(Text and element pointing records)

>> begin

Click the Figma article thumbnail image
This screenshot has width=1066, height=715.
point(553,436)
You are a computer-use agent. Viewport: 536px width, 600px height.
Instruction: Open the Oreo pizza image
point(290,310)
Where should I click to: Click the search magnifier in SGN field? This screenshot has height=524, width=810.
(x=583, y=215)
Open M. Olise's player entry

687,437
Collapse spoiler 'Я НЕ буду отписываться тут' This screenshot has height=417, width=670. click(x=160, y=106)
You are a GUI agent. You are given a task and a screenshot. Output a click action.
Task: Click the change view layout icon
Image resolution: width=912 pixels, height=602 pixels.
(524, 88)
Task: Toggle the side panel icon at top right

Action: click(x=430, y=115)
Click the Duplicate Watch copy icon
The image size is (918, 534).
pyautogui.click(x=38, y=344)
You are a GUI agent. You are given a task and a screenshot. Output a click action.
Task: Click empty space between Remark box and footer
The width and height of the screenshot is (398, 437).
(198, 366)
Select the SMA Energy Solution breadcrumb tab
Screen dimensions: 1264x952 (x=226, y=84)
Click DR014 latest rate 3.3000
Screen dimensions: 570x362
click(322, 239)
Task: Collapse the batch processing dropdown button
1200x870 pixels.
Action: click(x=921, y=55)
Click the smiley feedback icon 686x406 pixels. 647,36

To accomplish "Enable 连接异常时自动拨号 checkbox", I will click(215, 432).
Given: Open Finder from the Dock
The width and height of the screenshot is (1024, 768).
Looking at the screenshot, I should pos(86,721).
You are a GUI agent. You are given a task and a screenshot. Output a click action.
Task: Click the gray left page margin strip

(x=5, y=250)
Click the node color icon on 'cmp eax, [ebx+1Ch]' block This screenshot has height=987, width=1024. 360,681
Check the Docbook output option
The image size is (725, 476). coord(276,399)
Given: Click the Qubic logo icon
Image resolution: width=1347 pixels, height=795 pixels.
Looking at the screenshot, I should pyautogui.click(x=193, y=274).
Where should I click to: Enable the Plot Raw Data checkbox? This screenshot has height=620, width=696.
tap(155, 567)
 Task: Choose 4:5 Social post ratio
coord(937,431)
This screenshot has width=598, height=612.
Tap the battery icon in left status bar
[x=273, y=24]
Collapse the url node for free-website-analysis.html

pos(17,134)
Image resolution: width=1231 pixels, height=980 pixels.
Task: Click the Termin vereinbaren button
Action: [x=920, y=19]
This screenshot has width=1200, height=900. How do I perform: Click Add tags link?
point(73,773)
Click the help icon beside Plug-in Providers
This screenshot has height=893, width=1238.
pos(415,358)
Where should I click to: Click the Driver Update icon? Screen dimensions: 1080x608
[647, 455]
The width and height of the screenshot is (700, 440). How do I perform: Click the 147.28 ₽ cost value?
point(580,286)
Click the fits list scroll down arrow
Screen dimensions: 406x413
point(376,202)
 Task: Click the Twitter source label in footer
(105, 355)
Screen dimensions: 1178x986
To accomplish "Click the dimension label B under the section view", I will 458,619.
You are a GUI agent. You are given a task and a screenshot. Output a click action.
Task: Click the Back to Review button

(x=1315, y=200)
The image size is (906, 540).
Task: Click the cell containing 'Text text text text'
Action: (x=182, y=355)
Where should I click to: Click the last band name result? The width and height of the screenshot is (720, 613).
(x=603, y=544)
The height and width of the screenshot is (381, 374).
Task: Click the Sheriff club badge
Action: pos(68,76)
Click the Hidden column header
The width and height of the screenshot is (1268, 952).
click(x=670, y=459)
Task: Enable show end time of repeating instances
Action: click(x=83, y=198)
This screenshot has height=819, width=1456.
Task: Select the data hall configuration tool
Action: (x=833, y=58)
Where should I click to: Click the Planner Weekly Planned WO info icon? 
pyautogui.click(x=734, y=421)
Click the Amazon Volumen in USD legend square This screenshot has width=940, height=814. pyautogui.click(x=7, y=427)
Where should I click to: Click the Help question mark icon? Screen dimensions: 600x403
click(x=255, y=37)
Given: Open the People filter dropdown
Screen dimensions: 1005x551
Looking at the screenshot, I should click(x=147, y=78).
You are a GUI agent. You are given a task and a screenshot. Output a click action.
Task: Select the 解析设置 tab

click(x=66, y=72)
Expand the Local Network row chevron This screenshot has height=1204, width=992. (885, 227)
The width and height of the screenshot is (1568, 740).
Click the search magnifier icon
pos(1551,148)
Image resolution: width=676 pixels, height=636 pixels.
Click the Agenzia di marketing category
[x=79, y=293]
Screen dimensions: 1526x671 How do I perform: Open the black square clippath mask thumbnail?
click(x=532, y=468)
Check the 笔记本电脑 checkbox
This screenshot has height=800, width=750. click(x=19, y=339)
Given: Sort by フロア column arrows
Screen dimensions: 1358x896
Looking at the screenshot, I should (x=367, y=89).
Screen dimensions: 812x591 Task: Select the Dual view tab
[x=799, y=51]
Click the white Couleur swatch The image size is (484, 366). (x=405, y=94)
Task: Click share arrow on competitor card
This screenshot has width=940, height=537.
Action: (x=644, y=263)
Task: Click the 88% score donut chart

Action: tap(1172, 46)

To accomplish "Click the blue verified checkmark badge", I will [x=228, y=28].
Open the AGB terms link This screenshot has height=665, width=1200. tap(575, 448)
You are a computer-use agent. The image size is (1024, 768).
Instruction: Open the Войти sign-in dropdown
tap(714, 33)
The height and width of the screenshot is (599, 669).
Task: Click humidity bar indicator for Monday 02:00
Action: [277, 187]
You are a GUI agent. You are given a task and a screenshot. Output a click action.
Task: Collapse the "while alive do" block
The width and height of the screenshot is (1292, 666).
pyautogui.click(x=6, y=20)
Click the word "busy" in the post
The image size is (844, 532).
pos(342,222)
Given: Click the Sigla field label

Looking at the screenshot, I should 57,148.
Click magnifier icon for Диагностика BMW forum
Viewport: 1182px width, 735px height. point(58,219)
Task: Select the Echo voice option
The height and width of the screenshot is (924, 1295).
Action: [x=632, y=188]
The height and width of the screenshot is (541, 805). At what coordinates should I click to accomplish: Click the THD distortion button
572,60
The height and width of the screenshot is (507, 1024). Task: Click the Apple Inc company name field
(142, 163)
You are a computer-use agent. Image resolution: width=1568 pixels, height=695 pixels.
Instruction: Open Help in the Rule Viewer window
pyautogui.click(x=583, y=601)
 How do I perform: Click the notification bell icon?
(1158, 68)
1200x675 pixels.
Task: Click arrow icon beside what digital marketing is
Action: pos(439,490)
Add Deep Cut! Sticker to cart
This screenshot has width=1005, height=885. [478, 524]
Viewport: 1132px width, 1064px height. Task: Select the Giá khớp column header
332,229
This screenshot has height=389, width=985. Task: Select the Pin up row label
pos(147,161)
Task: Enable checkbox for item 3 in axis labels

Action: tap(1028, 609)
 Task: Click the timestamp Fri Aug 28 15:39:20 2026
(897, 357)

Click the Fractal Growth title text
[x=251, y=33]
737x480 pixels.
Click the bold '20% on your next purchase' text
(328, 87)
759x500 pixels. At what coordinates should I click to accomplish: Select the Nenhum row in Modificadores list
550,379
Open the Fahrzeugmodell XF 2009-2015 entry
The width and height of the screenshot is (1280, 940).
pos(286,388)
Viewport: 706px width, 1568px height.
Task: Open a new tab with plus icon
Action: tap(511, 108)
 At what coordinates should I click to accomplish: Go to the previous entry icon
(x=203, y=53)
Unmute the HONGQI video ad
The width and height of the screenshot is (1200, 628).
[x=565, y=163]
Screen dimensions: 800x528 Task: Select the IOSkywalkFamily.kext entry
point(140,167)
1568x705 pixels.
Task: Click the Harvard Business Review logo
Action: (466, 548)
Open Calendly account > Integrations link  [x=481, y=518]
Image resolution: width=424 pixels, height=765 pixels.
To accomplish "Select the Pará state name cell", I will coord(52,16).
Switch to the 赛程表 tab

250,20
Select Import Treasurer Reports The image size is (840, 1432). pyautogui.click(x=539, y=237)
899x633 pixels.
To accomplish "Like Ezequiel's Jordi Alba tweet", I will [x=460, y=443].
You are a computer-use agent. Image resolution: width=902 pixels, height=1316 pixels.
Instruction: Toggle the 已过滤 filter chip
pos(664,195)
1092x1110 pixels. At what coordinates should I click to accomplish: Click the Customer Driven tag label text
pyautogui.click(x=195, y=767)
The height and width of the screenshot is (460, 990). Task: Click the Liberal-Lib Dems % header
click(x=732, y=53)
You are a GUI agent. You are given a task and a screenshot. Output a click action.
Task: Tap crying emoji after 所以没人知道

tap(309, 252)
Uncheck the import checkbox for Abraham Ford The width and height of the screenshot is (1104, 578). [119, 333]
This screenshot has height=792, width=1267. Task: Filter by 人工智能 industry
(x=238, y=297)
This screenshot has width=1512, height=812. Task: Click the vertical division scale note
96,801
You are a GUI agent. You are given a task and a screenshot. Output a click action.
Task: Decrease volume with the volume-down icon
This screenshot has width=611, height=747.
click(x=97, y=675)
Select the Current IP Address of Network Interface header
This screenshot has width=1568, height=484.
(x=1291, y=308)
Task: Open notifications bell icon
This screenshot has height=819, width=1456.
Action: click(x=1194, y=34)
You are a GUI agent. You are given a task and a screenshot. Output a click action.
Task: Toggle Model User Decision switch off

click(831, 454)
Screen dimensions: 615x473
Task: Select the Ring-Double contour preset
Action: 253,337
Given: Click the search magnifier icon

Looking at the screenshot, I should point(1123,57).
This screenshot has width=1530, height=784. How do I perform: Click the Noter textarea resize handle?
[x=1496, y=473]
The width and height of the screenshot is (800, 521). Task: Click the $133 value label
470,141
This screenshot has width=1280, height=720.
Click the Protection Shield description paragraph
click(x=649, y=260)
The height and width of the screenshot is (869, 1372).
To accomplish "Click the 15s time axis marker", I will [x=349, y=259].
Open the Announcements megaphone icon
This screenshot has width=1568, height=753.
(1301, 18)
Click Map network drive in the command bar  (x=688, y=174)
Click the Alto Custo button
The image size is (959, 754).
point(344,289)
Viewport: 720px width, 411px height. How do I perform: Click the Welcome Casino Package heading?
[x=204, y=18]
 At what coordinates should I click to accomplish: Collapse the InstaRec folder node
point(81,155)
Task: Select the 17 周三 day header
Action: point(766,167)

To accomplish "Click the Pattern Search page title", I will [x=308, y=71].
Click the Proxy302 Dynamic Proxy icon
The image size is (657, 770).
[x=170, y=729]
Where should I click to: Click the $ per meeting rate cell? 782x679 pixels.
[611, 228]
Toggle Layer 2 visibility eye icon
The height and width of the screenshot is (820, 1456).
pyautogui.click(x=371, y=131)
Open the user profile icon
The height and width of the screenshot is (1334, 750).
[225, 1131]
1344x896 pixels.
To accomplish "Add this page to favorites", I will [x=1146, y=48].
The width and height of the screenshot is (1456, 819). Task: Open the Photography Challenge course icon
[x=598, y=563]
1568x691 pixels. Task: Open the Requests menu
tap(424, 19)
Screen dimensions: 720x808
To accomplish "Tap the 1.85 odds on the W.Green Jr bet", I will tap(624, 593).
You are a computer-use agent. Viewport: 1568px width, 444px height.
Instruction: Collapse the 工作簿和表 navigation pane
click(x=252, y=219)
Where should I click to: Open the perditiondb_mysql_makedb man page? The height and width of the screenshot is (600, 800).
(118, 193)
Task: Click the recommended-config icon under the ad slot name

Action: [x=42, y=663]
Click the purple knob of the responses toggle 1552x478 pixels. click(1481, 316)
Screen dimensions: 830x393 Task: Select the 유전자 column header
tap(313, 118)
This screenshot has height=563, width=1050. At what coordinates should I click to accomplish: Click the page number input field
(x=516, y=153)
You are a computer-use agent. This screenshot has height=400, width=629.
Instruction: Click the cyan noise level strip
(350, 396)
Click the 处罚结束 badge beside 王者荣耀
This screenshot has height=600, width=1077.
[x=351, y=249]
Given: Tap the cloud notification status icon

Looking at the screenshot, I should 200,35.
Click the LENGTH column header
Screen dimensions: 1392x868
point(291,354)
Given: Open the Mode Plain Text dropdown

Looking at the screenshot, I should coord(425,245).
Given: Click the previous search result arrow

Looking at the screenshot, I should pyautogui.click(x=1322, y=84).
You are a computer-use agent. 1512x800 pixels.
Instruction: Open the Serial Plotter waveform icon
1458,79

>> end

Express the items as a Markdown table with columns Num and Content, starting at the line containing "The height and width of the screenshot is (869, 1372)." and ending at the line containing "Click Map network", and leave out any blank lines.

Answer to this task:
| Num | Content |
|---|---|
| 1 | The height and width of the screenshot is (869, 1372). |
| 2 | To accomplish "Click the 15s time axis marker", I will [x=349, y=259]. |
| 3 | Open the Announcements megaphone icon |
| 4 | This screenshot has width=1568, height=753. |
| 5 | (1301, 18) |
| 6 | Click Map network drive in the command bar  (x=688, y=174) |